The study of eight states, which represent 40% of the benefits paid in the nation’s workers’ compensation systems, found these results for Massachusetts:
• Medical costs are the lowest of the eight states primarily because fewer services are being delivered.
• With scheduled fees among the lowest in the nation, payments per service are generally lower in most service groups with the exception of several types of services billed by hospitals, in particular, facility charges and emergency services.
• Given the relatively low fee schedule, the fact that the payment per service for many MD/DO (doctor of osteopathy) services is similar to the median of the states analyzed is surprising. It is likely that MDs/DOs render or bill for a mix of higher-fee services than is found in other states in the study.
• Hospitals are involved in more claims than average and when involved, patients have more visits than in other states in the report.
• Physical therapy is involved in far fewer claims than is typical of the states in the study and when involved, fewer services are provided.
The data in the reference work, The Anatomy of Workers’ Compensation Medical Costs and Utilization, identify where workers’ compensation medical dollars go and how costs and utilization differ across eight states: California, Connecticut, Florida, Georgia, Massachusetts, Minnesota, Pennsylvania, and Texas.
"This reference work is designed to improve the decision-making process of public officials and business people seeking to target cost drivers and benchmark system performance in Massachusetts and other states," says Richard Victor, MD, executive director of the independent, not-for-profit research organization. "Policy-makers in Massachusetts may want to ask whether its relatively low rates of utilization for many services indicate that access to care is limited because of its low fee schedule."
The study reported that Massachusetts had the lowest average medical claim cost ($3,028) among the eight states studied. This is clearly a function of lower utilization in terms of fewer visits per claim, nearly 10% less than the median, and fewer services per visit, nearly 38% less than the median of the eight states.
The study pointed out that Massachusetts has among the lowest scheduled fees for medical services of any state in the nation. As a result, it is not surprising that the average payment per service to chiropractors and hospital providers is below the equivalent in the median of the states analyzed. What is surprising, according to the study, is that the average payment per service to MDs and DOs is similar to the median of the eight states.
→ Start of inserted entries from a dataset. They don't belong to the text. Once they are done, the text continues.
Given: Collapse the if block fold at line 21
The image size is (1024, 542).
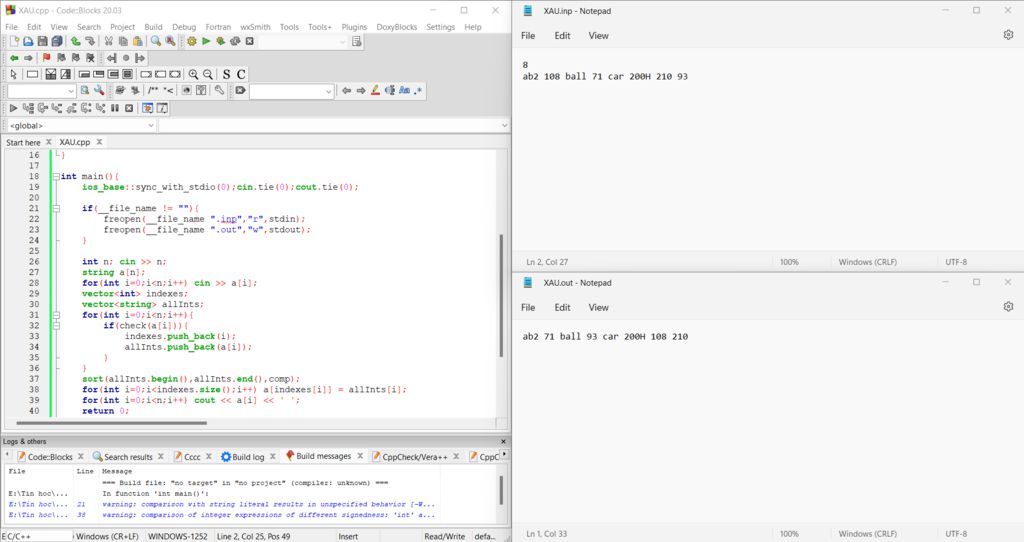Looking at the screenshot, I should coord(55,208).
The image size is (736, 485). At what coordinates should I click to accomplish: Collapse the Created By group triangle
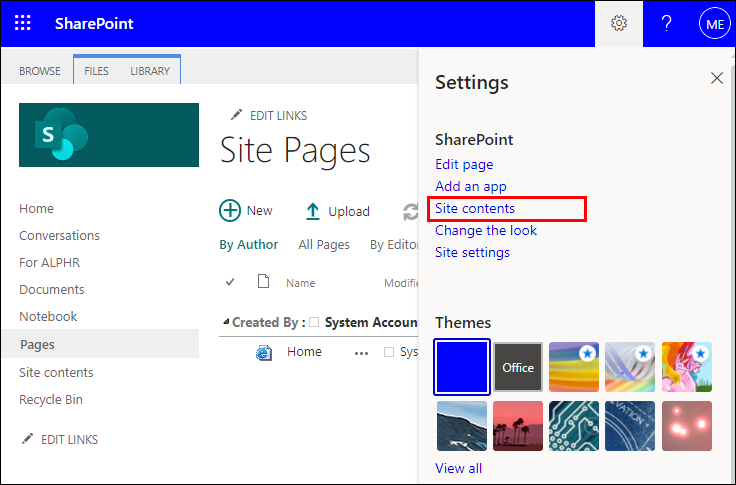(225, 322)
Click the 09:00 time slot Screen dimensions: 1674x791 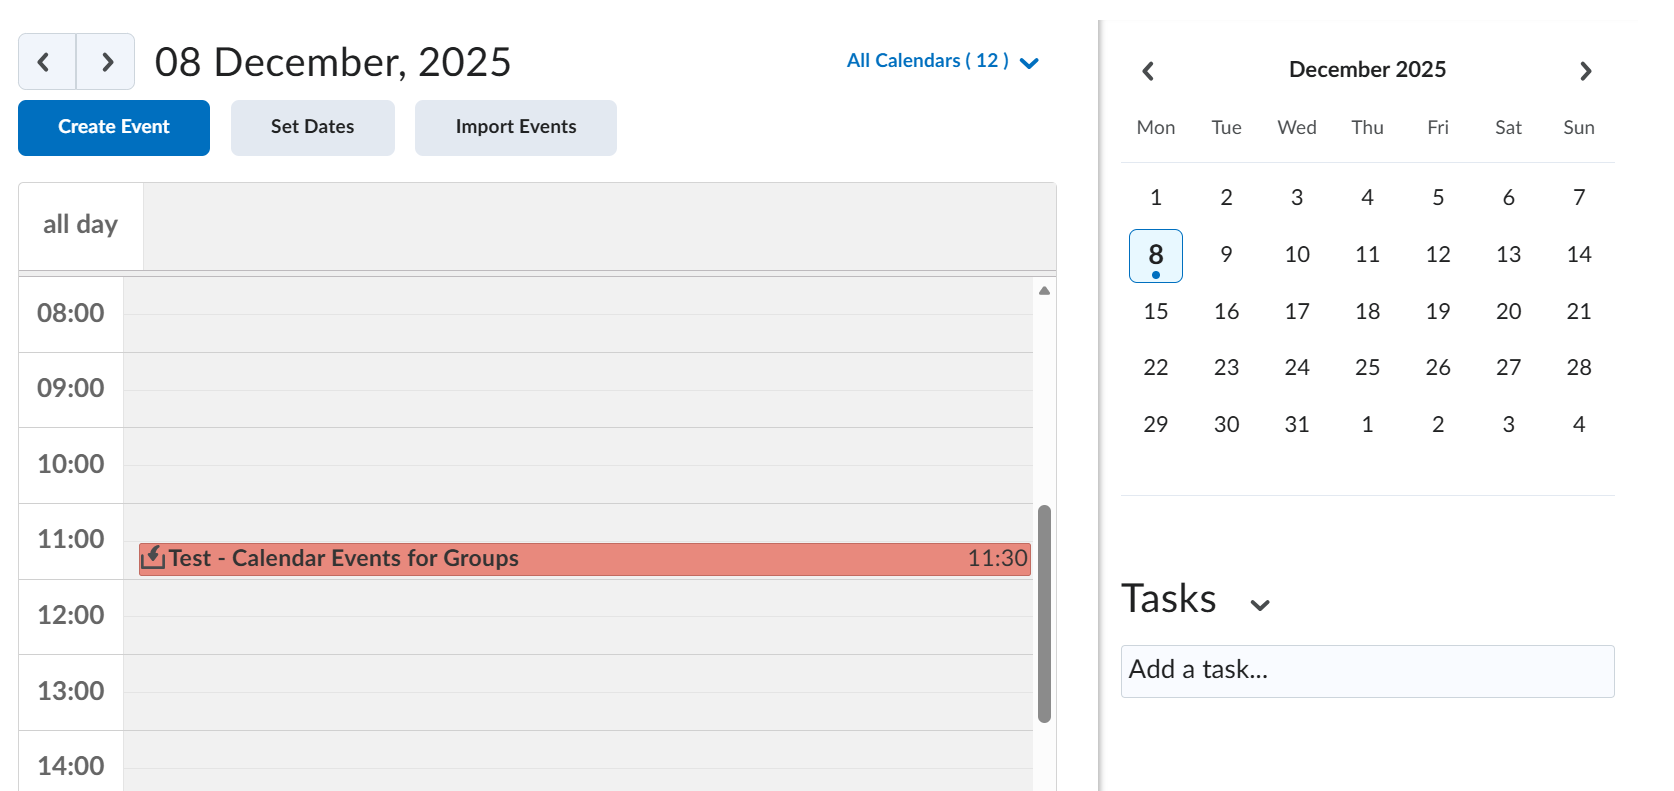[x=578, y=390]
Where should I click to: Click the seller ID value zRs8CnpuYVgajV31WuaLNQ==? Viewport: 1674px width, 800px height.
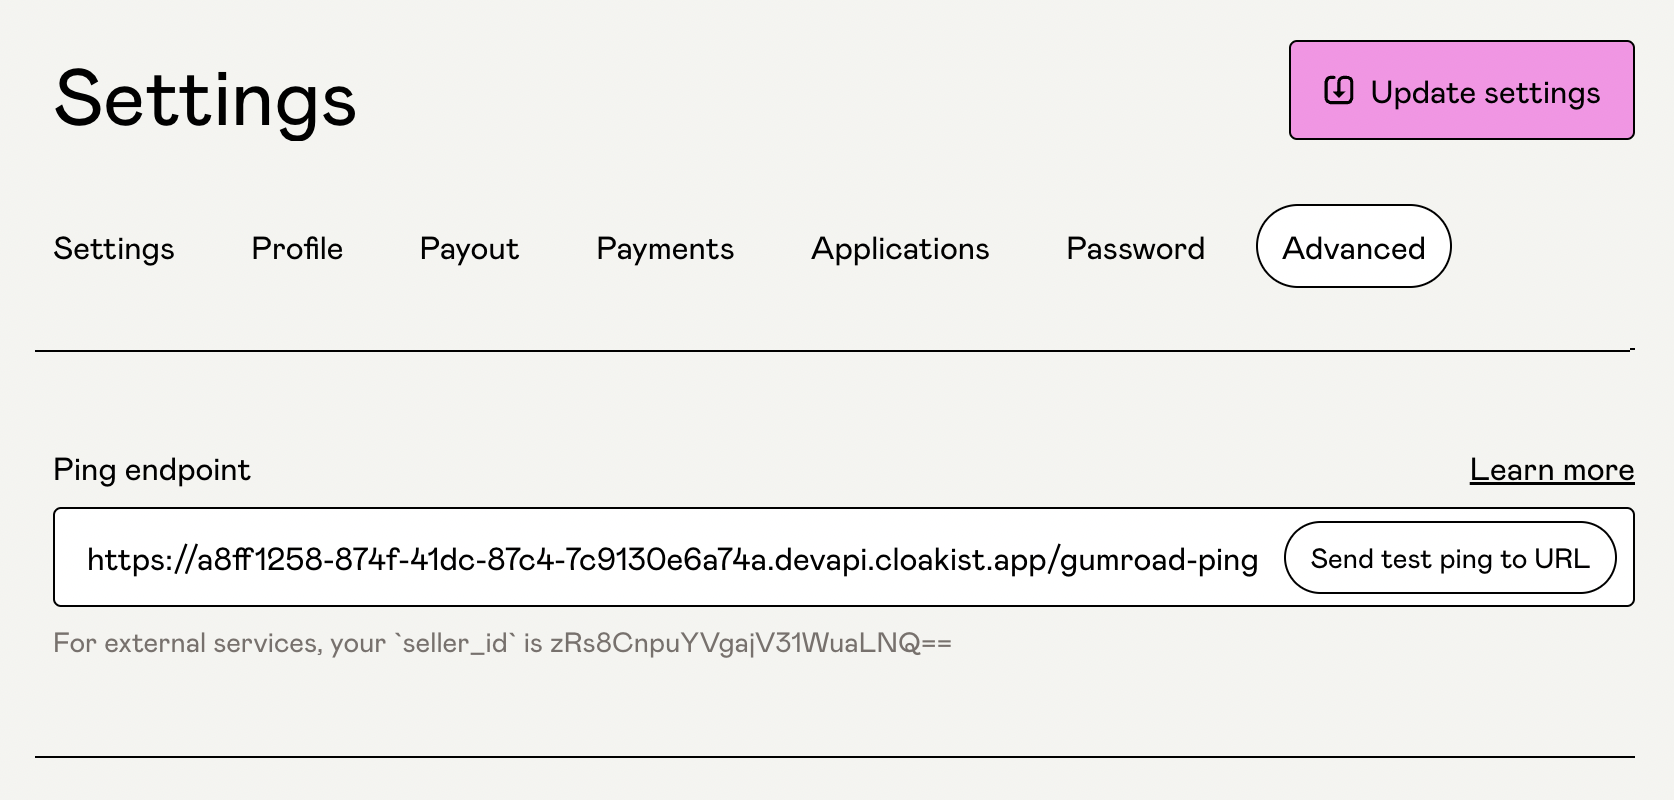pos(751,642)
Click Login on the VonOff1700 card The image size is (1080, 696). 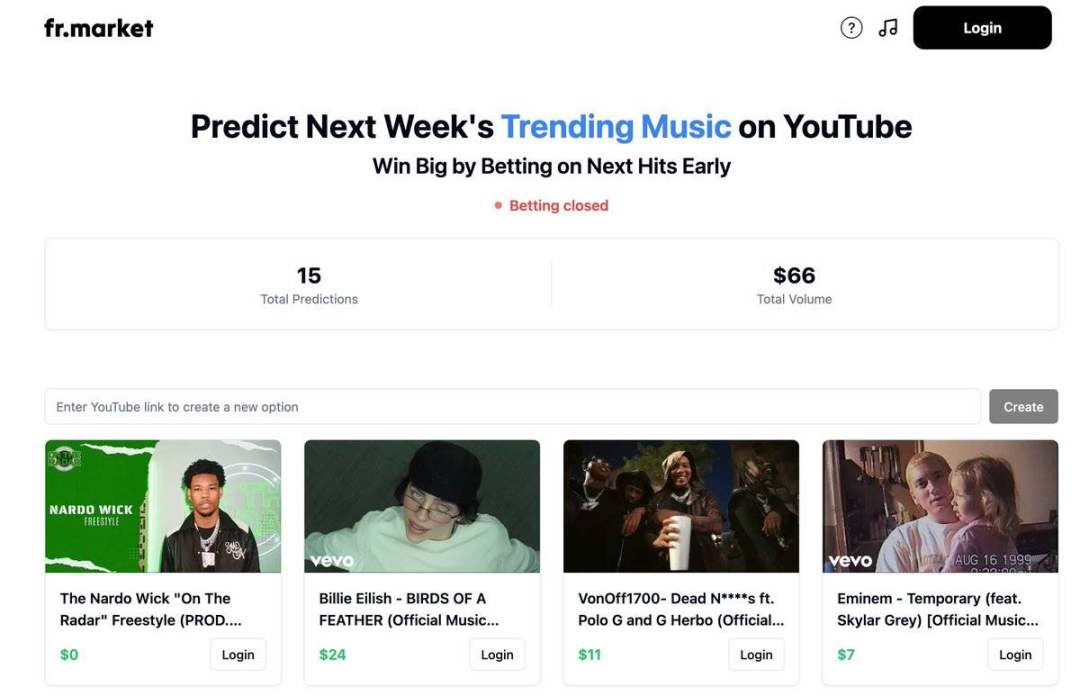click(756, 655)
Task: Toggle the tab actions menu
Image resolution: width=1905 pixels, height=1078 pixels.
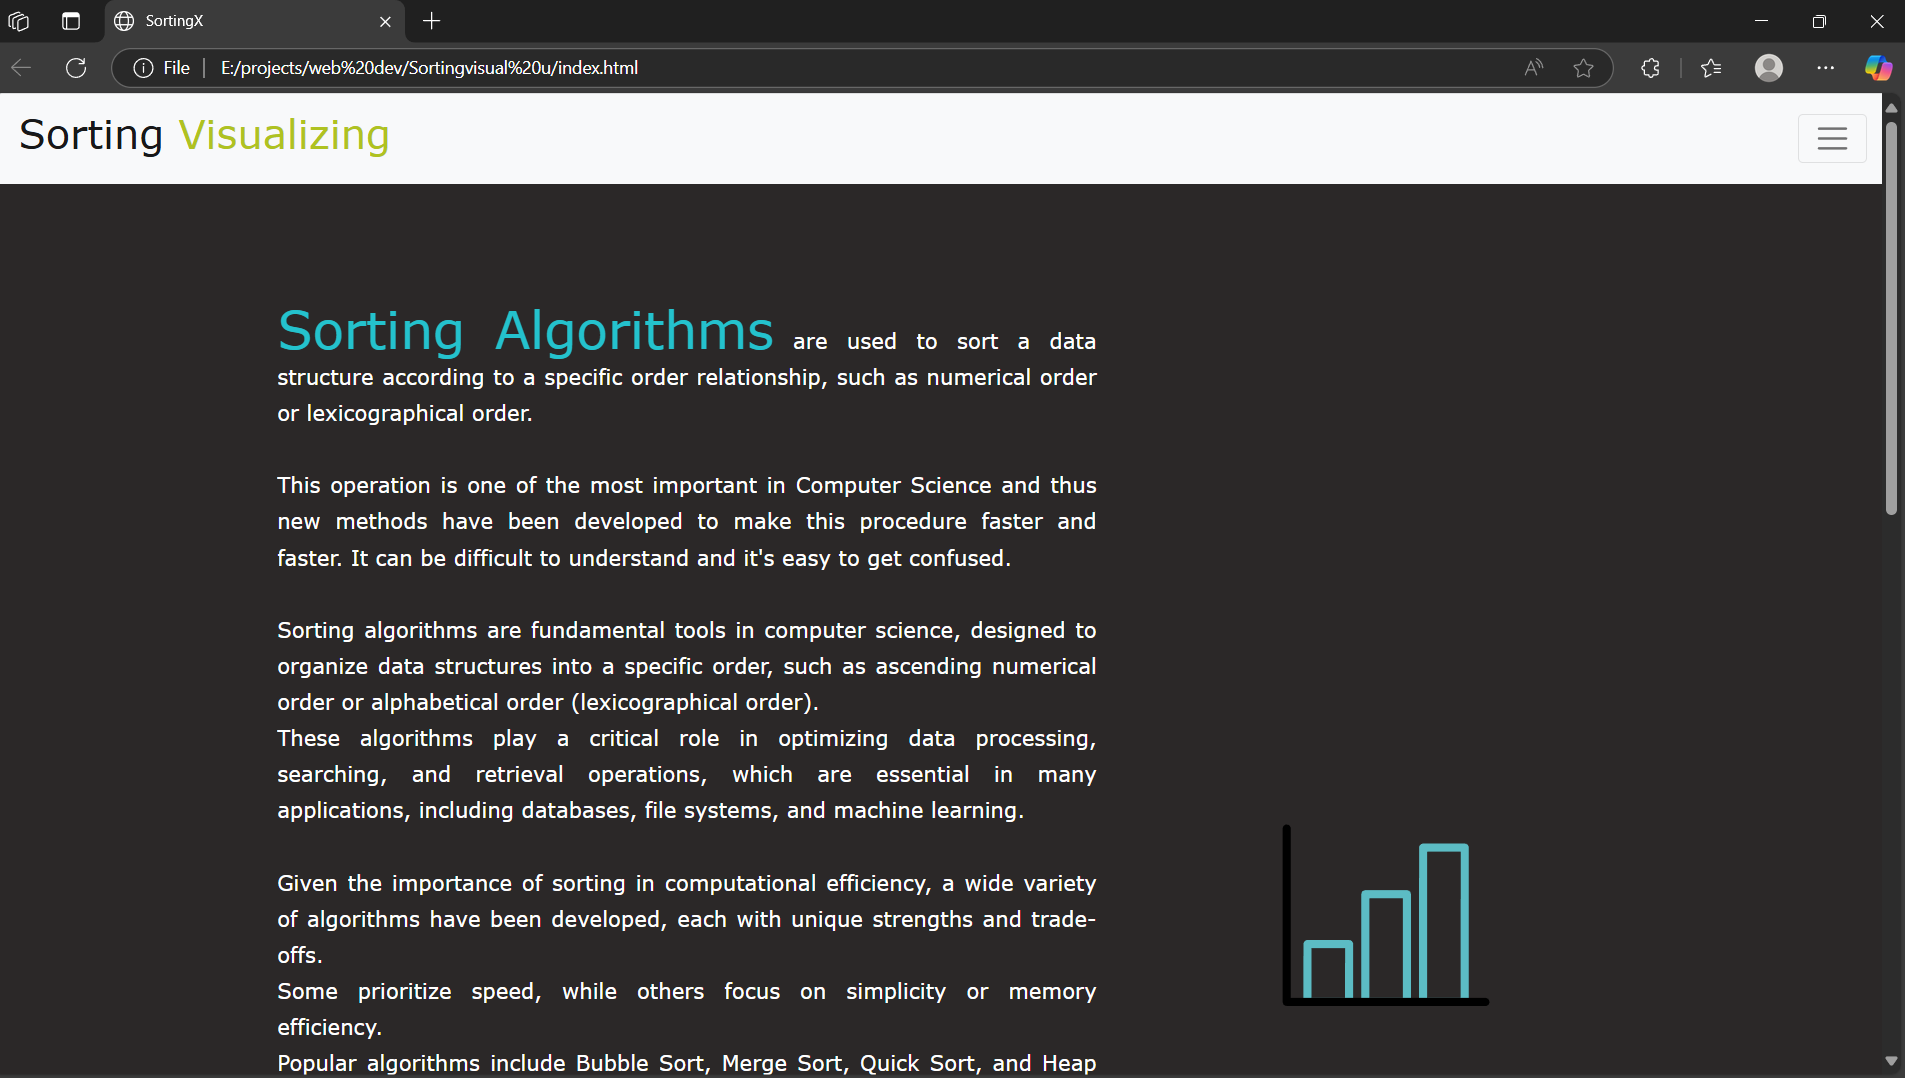Action: [x=71, y=21]
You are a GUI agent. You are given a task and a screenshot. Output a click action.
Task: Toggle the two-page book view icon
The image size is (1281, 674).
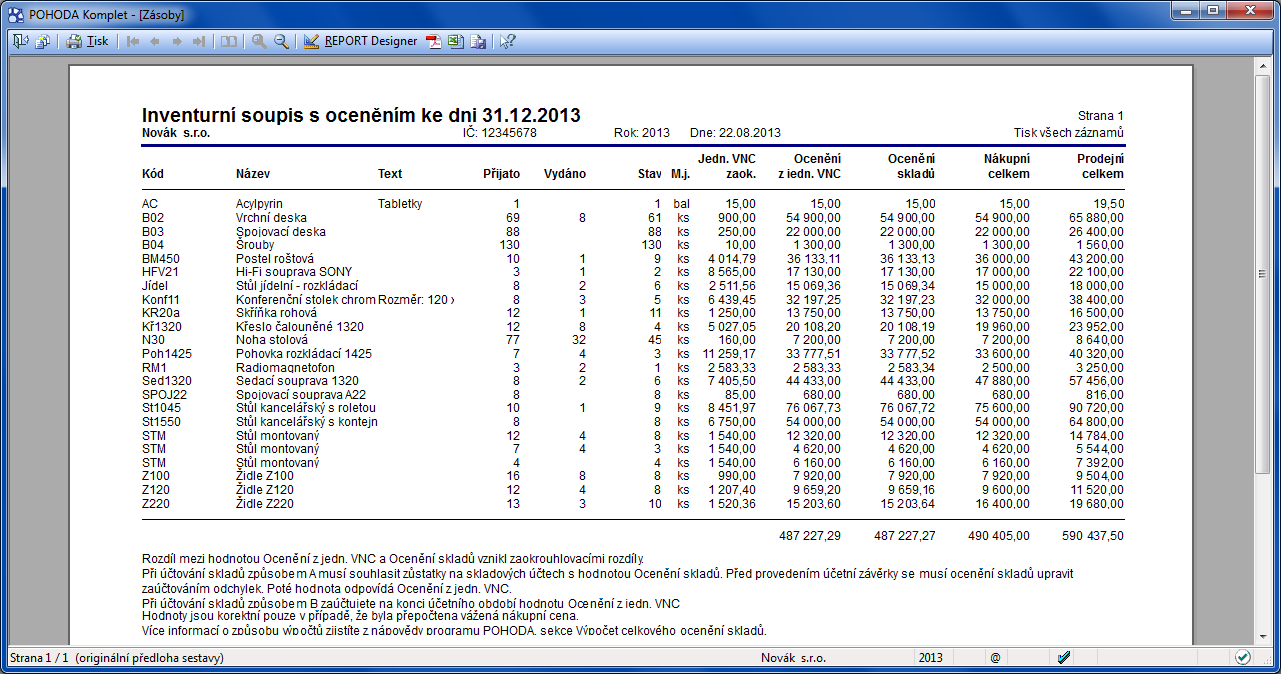click(x=229, y=41)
The study found that hospitals in Massachusetts are involved in 22% more claims than is typical of the states surveyed. Moreover, when hospitals are involved, the number of visits per claim is 34% higher than the median of the eight states. However, the number of services provided per visit is more than one-half that of the median state.
The study noted that the average cost per claim for all hospital services — medical, surgical, and diagnostic — is lower than the eight-state median value. This is particularly true for minor radiology procedures, minor surgery, and office visits. In each case, lower cost is a function of fewer visits combined with lower payments per service.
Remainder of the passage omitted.